● **Text excerpt**

Thursday, January 5, 2012

Thurs Jan. 5 - Love, Love, Love (The Mountain Goats)

One of the more popular of recent years' holiday films has been Love Actually, with its celebrations and reflections on the bitter and the sweet of earthly love in all its forms: family, romantic, friendship and more.  The general message, neatly packaged, is this: earthly love is messy, beautiful, complicated, painful, risky, self-contradicting- deeply imperfect, but somehow, sometimes, worth it.

Today's song takes the same idea, but to a much darker place.  As this song points out, the melody we're singing might be 'love, love, love,' but some terrible, brutal things are done in the twisted forms of love we foster in our lives, and the echoing of those actions can haunt us.

This could just be some morose anti-Christmas cheer reflection on human fallenness and depravity, but I hear something else: I hear God's pity and God's grace, too.  I hear Jesus coming as an infant, acting and speaking as a man about 'love, love, love' (echoing Dave Matthews 'love is all around' refrain from our Christmas Eve post) and having all of us so woefully, tragically, and almost willfully misunderstand him for two thousand years -- and yet and still offering us a love which is so wildly boundless, so graciously vulnerable, so passionately freedom-seeking that we can barely turn toward and believe it.

I received an emailed image tonight that sums up pretty well where I think we as Christians have twisted and mangled the idea of love, and especially Christ's love, back in on itself in so many ways (HERE).  How can we hear this song as not only as a call to own our own broken witness to Jesus' love, but as an invitation to remember the Source of that love and the ways in which, as the song reminds us, 'now we see this / as in a mirror dimly, / then we shall see each other / face to face' ?

Love, Love, Love by The Mountain Goats (lyrics HERE)

The line about seeing 'in a mirror dimly' is borrowed from 1 Corinthians 13, slightly after the famous passage on love popular at marriages, which, if we read carefully, is less about romantic love and more about the kind of love which Jesus modeled in his relations with us: the love of enemy and outcast, neighbor and friend, sinner and saint alike.

● **Work instructions**
a: Decide whether each statement agrees with the post on the song "Love, Love, Love": (i) The post describes the film Love Actually as presenting earthly love as perfect. (ii) The line about seeing "in a mirror dimly" is taken from 1 Corinthians 13. (iii) The Dave Matthews refrain was brought up in a Christmas Eve post. For each, answer yes or no and quote the words of the post that decide it.
b: Rewrite the post on the song "Love, Love, Love" from "Thurs Jan. 5" to "sometimes, worth it.", changing "earthly love" to "human love" each time it occurs.

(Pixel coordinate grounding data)
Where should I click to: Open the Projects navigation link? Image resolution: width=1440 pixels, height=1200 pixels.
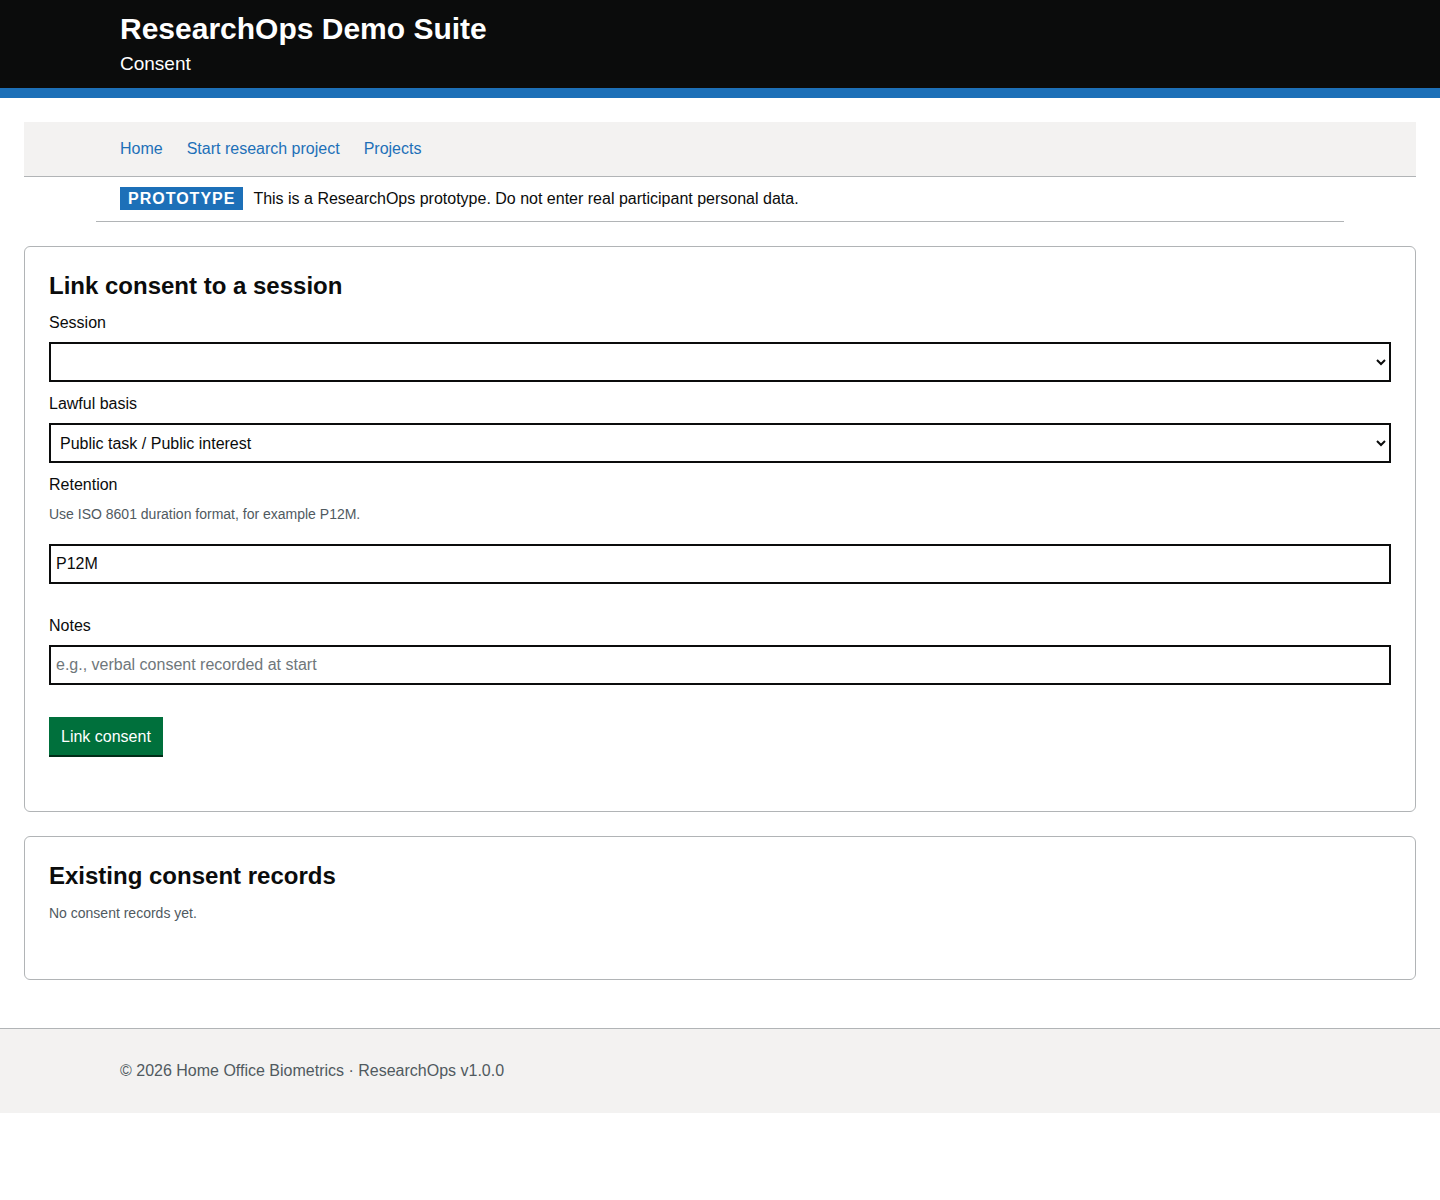392,148
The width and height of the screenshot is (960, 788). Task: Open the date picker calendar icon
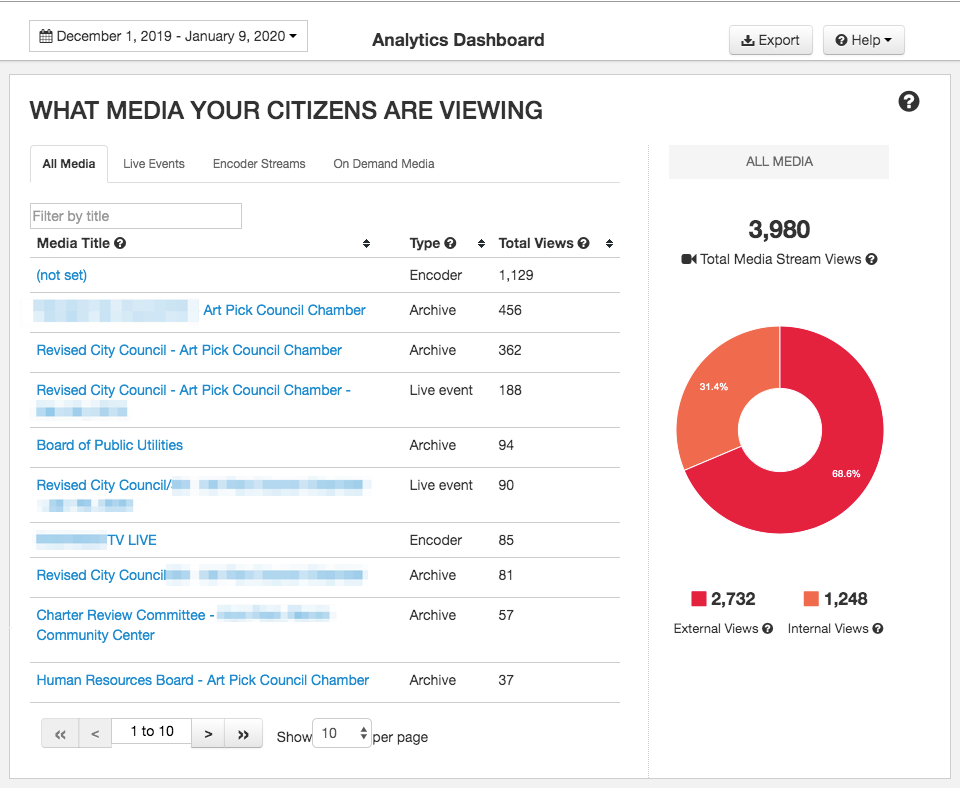click(x=45, y=35)
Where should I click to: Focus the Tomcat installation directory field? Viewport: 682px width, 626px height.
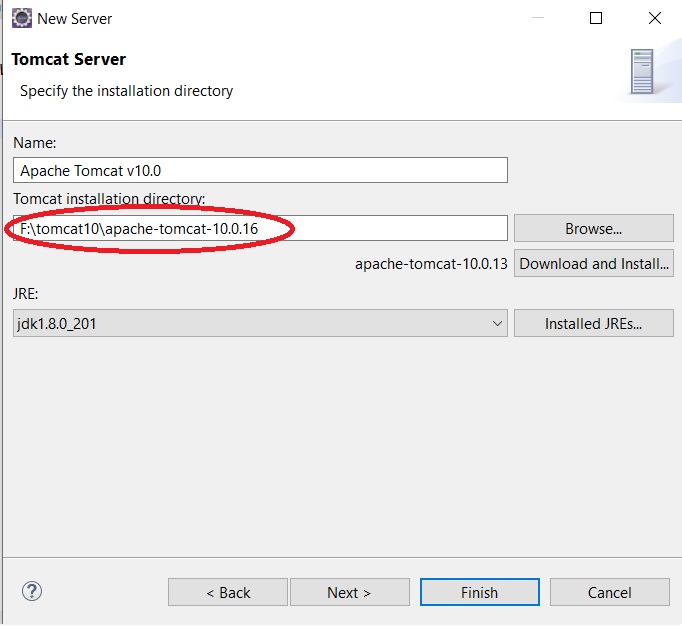click(260, 228)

● **Answers to the exercises**
a:
(i) No: "deeply imperfect, but somehow, sometimes, worth it."
(ii) Yes: "The line about seeing 'in a mirror dimly' is borrowed from 1 Corinthians 13"
(iii) Yes: "echoing Dave Matthews 'love is all around' refrain from our Christmas Eve post"

b:
Thurs Jan. 5 - Love, Love, Love (The Mountain Goats)

One of the more popular of recent years' holiday films has been Love Actually, with its celebrations and reflections on the bitter and the sweet of human love in all its forms: family, romantic, friendship and more.  The general message, neatly packaged, is this: human love is messy, beautiful, complicated, painful, risky, self-contradicting- deeply imperfect, but somehow, sometimes, worth it.